Friday 3 November 2017

regex - Microsoft Word wildcards


I have a document that has the word "The" capitalised in many places it shouldn't be. I wish to change "The" in those cases, to "the".


I need to change any instances of "The" that are not at the beginning of a sentence, that is, a capital is being used in the middle of a sentence, for example, A dog bit The boy.


I played around with the following


Use the wildcard expression <The> and replace results with the -- This will change each "The" to "the". From there I had planned on finding the words that SHOULD be capitalised and changing them back to "The", thus keeping all the lower-case words where they should be.



  1. Ctrl + H to open the Replace Window. Find *<The> and replace with the*

  2. Next, I wanted to find each "the" that was at the beginning of a new line and hence should be capitalised. [!. {1,9}]<the>. This should find each "the" that is NOT preceded by by 1-9 white-spaces. I set the replacement text to "The" to re-capitalise them.

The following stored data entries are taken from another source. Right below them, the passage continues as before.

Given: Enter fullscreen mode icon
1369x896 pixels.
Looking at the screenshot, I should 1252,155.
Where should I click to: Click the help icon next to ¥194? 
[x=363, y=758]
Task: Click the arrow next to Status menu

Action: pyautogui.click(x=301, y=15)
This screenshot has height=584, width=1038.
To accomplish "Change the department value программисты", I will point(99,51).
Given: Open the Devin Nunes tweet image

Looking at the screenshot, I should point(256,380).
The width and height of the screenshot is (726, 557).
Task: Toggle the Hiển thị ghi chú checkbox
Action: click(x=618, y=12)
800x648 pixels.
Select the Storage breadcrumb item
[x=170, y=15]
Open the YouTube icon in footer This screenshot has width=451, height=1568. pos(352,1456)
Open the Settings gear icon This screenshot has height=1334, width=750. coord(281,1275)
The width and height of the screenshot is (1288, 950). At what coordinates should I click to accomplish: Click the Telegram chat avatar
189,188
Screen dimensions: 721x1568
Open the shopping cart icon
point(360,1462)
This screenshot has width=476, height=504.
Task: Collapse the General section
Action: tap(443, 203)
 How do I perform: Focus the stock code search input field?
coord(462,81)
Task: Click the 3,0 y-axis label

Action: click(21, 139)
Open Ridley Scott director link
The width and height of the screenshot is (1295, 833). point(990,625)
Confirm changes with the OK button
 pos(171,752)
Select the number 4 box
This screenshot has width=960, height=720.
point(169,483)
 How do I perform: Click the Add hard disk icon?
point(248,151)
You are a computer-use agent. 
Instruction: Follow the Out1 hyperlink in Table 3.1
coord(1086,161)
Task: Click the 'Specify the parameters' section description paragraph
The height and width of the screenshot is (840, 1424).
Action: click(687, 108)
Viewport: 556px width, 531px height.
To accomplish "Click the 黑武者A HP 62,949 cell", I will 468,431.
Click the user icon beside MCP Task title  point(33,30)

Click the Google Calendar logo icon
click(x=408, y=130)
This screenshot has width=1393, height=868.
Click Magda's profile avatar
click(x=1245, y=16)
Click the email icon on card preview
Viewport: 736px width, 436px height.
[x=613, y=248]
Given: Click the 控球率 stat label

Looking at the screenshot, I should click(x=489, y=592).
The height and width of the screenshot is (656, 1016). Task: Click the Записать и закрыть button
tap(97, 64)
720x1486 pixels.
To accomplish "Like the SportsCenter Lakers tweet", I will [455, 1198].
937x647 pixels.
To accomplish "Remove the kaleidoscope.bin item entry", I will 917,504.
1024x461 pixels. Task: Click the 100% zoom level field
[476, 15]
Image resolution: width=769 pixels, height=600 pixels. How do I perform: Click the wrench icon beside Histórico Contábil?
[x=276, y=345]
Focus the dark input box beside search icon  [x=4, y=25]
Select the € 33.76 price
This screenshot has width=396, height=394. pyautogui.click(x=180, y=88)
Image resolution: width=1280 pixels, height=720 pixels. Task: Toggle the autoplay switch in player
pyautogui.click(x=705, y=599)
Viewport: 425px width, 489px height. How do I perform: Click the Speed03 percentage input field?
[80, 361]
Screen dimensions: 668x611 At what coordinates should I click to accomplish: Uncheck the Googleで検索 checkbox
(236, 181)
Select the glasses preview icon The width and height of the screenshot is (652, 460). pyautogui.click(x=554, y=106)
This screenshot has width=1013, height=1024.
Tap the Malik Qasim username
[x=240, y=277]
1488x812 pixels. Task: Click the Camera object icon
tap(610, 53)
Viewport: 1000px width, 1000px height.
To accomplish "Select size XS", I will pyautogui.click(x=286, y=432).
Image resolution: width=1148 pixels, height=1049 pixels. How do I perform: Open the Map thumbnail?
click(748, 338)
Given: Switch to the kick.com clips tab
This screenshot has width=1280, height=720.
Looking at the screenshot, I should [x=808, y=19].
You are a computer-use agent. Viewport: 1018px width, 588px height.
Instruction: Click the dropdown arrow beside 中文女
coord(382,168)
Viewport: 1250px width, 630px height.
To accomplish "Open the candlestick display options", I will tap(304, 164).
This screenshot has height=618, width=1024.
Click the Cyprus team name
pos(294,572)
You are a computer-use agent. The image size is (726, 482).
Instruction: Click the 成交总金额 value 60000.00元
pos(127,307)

  3. Next, I wanted to find each "the" that was at the start of a new sentence, but not at the start of a new line, for example, the Dog bit the boy. the boy cried hard. I came up with the following expression: [. {1,9}]<the> to be replaced with ". The". This should find each "the" that is preceded by a period and between one and nine white-spaces (in case of clumsy formatting).


That should set everything the way I want.


I ran in to the following issues:



  • When following step 3, it is not specific enough. It returns results that are well beyong a period. enter image description here


How should I write this so that I can find the beginning of a sentence not on a new line? Such as selecting the second the in the following: A brick smashed the window. the nun was not pleased.



  • When following step 2, I am getting results with a white-space selected. I am trying to find "The" at the beginning of a sentence and a new line, that is, there shouldn't be any spaces or a period before it. This doesn't work; it returns the following results.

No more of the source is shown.